↓
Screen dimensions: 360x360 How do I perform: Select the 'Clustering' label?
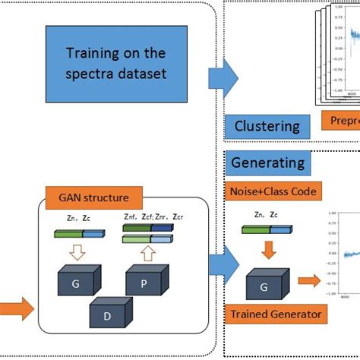[267, 126]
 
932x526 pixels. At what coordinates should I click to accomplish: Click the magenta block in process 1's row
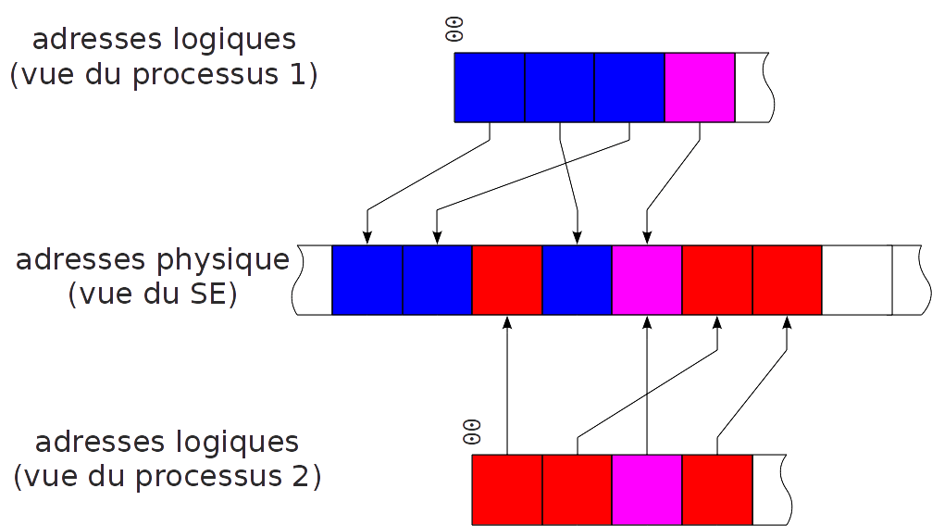(700, 87)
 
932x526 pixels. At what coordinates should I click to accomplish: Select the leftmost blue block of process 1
(490, 87)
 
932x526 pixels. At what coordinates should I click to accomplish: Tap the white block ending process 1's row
(752, 87)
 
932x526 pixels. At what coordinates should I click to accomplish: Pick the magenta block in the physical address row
(647, 280)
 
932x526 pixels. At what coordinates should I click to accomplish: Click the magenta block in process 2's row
(647, 489)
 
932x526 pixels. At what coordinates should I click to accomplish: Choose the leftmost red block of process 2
(507, 489)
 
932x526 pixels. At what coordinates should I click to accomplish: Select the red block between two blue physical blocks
(507, 280)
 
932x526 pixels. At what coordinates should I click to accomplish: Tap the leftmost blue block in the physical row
(367, 280)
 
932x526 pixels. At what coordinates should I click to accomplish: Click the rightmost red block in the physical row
(787, 280)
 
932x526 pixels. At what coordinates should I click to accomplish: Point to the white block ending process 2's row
(770, 489)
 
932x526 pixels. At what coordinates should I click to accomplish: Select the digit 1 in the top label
(295, 75)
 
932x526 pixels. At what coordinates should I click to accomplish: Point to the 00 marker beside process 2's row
(471, 432)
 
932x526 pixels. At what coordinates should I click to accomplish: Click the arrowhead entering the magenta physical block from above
(647, 238)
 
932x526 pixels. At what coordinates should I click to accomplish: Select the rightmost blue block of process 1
(629, 87)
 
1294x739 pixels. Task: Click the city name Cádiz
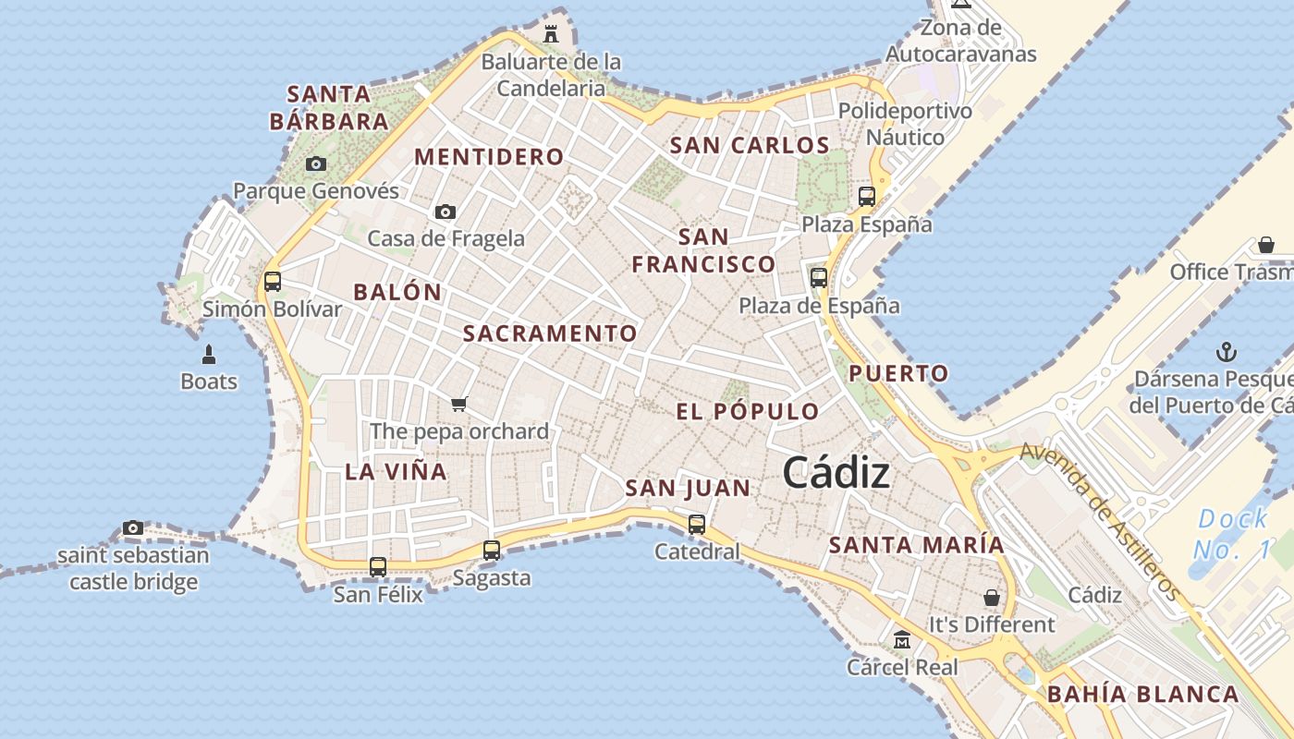point(836,473)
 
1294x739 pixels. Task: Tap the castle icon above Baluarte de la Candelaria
point(552,34)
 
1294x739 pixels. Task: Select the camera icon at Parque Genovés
point(316,164)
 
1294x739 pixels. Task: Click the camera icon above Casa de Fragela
point(446,212)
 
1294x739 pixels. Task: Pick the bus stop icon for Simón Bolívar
point(273,281)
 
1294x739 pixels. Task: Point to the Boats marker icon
point(209,355)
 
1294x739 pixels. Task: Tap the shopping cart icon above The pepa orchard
point(459,404)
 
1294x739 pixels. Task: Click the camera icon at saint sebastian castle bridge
point(133,528)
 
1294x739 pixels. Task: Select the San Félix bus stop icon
point(378,566)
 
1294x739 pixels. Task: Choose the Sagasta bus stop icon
point(492,551)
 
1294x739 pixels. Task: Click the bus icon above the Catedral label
point(697,524)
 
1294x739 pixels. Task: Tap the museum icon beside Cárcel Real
point(902,639)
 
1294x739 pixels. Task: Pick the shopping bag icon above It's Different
point(992,598)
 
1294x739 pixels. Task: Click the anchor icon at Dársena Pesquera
point(1226,352)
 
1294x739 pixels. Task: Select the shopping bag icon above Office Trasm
point(1266,245)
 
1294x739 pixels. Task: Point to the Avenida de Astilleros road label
point(1100,522)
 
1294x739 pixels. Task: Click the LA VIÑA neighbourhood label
point(396,471)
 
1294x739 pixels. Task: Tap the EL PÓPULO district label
point(748,411)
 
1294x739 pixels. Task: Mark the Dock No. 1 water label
point(1232,534)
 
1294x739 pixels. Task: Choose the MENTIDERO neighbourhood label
point(489,156)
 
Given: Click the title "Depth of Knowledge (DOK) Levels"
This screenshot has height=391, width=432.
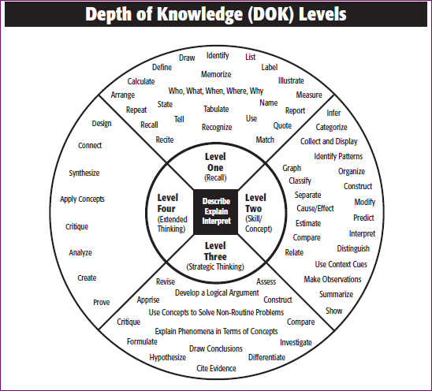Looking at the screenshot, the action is coord(216,13).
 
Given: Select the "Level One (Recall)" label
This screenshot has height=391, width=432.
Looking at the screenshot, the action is coord(215,167).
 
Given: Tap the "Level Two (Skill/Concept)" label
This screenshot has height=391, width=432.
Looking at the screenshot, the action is coord(259,213).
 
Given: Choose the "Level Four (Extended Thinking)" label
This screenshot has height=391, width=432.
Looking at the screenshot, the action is coord(172,213).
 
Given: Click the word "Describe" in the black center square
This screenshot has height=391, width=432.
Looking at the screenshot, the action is coord(216,201).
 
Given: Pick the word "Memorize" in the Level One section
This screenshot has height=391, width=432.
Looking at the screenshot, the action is coord(216,74).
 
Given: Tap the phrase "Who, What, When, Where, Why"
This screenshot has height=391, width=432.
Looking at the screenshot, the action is coord(216,91).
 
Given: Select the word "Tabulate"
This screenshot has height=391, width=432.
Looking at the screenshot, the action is coord(216,109).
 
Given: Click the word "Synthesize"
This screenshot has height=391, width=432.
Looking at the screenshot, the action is coord(84,173).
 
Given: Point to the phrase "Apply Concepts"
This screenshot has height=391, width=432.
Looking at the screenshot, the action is coord(82,199).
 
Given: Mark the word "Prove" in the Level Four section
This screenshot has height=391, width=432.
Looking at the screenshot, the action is coord(102,302).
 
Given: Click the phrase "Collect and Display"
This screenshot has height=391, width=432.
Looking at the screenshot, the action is coord(329,141).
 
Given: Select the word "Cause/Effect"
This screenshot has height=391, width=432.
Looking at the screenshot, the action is coord(315,208).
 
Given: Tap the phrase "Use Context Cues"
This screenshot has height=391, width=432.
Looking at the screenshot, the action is coord(341,264).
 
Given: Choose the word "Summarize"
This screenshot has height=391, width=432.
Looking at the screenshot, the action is coord(336,294).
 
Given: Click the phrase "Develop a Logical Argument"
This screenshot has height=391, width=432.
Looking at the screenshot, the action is coord(217,292).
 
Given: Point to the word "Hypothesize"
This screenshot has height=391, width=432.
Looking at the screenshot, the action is coord(167,357).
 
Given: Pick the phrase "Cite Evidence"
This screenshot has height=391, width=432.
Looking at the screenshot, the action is coord(216,368).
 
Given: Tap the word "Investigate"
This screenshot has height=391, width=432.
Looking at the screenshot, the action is coord(296,342).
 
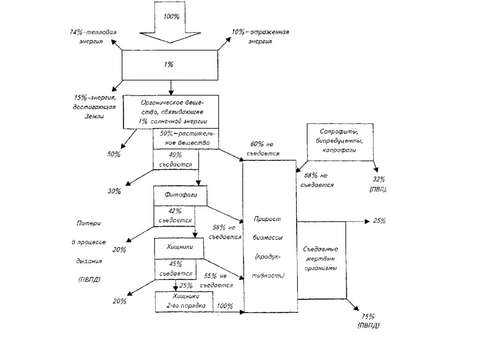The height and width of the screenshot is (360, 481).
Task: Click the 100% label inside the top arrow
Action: pyautogui.click(x=171, y=16)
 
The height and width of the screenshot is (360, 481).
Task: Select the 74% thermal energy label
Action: pyautogui.click(x=93, y=36)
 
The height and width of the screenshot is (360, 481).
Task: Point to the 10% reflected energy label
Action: pyautogui.click(x=260, y=36)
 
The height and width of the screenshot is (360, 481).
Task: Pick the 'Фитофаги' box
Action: pyautogui.click(x=180, y=195)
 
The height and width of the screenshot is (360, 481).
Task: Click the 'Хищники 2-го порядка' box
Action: pyautogui.click(x=184, y=301)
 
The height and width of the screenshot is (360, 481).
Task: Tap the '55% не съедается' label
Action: pyautogui.click(x=217, y=280)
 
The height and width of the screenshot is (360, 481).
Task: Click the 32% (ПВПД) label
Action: pyautogui.click(x=378, y=184)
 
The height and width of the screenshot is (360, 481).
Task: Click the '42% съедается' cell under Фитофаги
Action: pyautogui.click(x=174, y=215)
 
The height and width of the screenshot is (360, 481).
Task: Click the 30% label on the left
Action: pyautogui.click(x=114, y=191)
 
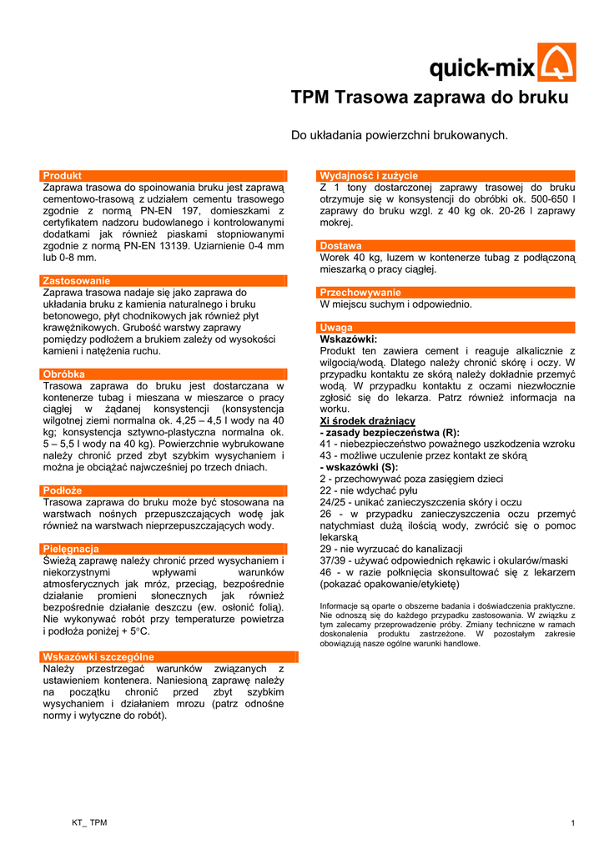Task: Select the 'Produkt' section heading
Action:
↑
Rewrite the data beginning at the line that contains "1294x739 pixels. Task: Pick the bus" and stopping after the line that contains "point(489,156)", keeping every request and offsetting each coordinate in the answers by -4. Give only these lines.

(REPLY)
1294x739 pixels. Task: Pick the bus stop icon for Simón Bolívar
point(269,277)
 
1294x739 pixels. Task: Point to the Boats marker icon
point(205,351)
 
1294x739 pixels. Task: Tap the shopping cart icon above The pepa orchard
point(455,400)
 
1294x739 pixels. Task: Click the camera icon at saint sebastian castle bridge
point(129,524)
 
1294x739 pixels. Task: Select the San Félix bus stop icon
point(374,562)
 
1294x739 pixels. Task: Choose the Sagasta bus stop icon
point(488,547)
 
1294x739 pixels. Task: Click the bus icon above the Catedral label
point(693,520)
 
1294x739 pixels. Task: Tap the museum icon beside Cárcel Real
point(898,635)
 
1294x739 pixels. Task: Pick the shopping bag icon above It's Different
point(988,594)
 
1294x739 pixels. Task: Click the anchor icon at Dársena Pesquera
point(1222,348)
 
1294x739 pixels. Task: Select the shopping bag icon above Office Trasm
point(1262,241)
 
1294x739 pixels. Task: Point to the Avenida de Astilleros road label
point(1096,518)
 
1294x739 pixels. Task: Click the LA VIÑA neighbourhood label
point(392,467)
 
1294x739 pixels. Task: Tap the EL PÓPULO district label
point(744,407)
 
1294x739 pixels. Task: Mark the Dock No. 1 water label
point(1228,530)
 
1294x739 pixels. Task: Choose the MENTIDERO neighbourhood label
point(485,152)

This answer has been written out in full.